Software development managers don't understand the work of software development sufficiently to be able to direct the work of software development, and the value of hands-on work experience they've had in the past decays so rapidly that it's increasingly unsafe to make new decisions based on it.

Said more plainly: at a time when senior staff should be best informed by their lengthy and varied experience, they remove themselves from the work of software development long enough to lose the understanding of how day-to-day software development work is done. They lose the knowledge needed to direct the work of day-to-day software development. A certain egoic mania takes root that leads senior staff to feel entitled to believe that their insight has moved beyond the necessity of mere practical work experience.

How long does it take to become unqualified to set expectations for software development work? Not long. It happens as quickly as six months and often not longer than two years. This is why the proposition of Self-Directed Work Teams that has been popularized by new, opportunistic interpretation of Agile Methods has become so attractive in software development - even though SDWT is a well-known failure mode in most development industries and is known to be sustainable for no longer than a couple of years in the majority of cases (there are exceptions, but exceptional organizations usually aren't the rule for unexceptional organizations, despite our best hopes and ideals).

Plotting software development management on a continuum between the extremes of Managers and Bullies, we don't find many managers who are only either extreme. A software development authority is rarely either only a manager or only a bully, but software development managers are usually weighted more toward the bully end of the spectrum. It's an innevitable consequence of having lost interest in the details of software development work, and having become quickly dated as a consequence.

Someone who sets expectations but who isn't able to show workers how to fulfill expectations isn't managing, he's using the implicit threat of crossing an authority to make demands without knowing if those demands can be met. And he's hoping for the best. But we need more than hope to manage software development. We need to know that the work being done every day is the work that leads to the desired outcomes.

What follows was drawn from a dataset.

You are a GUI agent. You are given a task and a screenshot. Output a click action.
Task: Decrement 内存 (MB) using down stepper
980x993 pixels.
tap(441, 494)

Setting expectations without knowing how to meet those expectations almost always leads to unqualified or unrealistic expectations. Using authority to require unrealistic expectations to be met always creates a compounding accumulation of obstructions to subsequent work. It's a sure-fire path to lower productivity. Most software development organizations live perpetually under this cloud of depressed productivity.

A bully sets expectations for workers but doesn't have the relevant and necessary capacities to help those workers fulfill the expectations. A bully has been disconnected from work for long enough that he (or she) is no longer able to personally act to ensure that his workers meet his expectations - to show them how the work is done, and to qualify the work that they do.

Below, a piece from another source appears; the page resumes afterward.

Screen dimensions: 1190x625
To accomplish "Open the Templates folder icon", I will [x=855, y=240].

In other words, the person who needs to be the most experienced and most expert software development worker on the team is often the least capable.

A direct manager knows how the work should be done. He may know this better than his workers. When necessary, a manager can sit down with the worker's current tools, and teach the worker how to meet expectations, and to teach the worker how the specifics and tactics are tied to a greater whole. A bully hides behind assertions that his time and intellect are too valuable to be spent on such trivialities as the "how" of doing the work in his purview.

It's fair for a person with authority to no longer have the capacity to ensure that workers are materially able to meet expectations, but then that authority must defer to someone who does have the necessary and relevant capacity. And this is an entirely undesirable circumstance. It might be the circumstance that you're dealing with, but it's not the one you should settle for.

An authority who isn't capable of knowing whether and how work can be accomplished and whether expectations can be met is qualified to set only summary expectations. An authority who over-steps the material bounds of his capacity will continue to inject productivity obstructions into his organization's workflow by causing workers to make unsafe and counterproductive decisions that innevitably lead to rework, overwork, and relearning.

A bully believes that his workers are soft and lazy, and often puts extra pressure on workers believing that this is what it takes to get merely nominal productivity. A manager recognizes that workers who retreat from work are likely facing some distressing obstructions in the workflow. He uses his skills as a teacher and his insights into the work as an expert worker to help his workers to recognize and clear obstructions.

It's often hard for us to accept the cold reality of the depressed productivity in our organizations. We fail to manage software development as a product development discipline and tend to manage it as a manufacturing discipline (usually without even understanding or recognizing the difference), undermining productivity at every turn by tuning the wrong variables and turning the wrong organizational and procedural knobs.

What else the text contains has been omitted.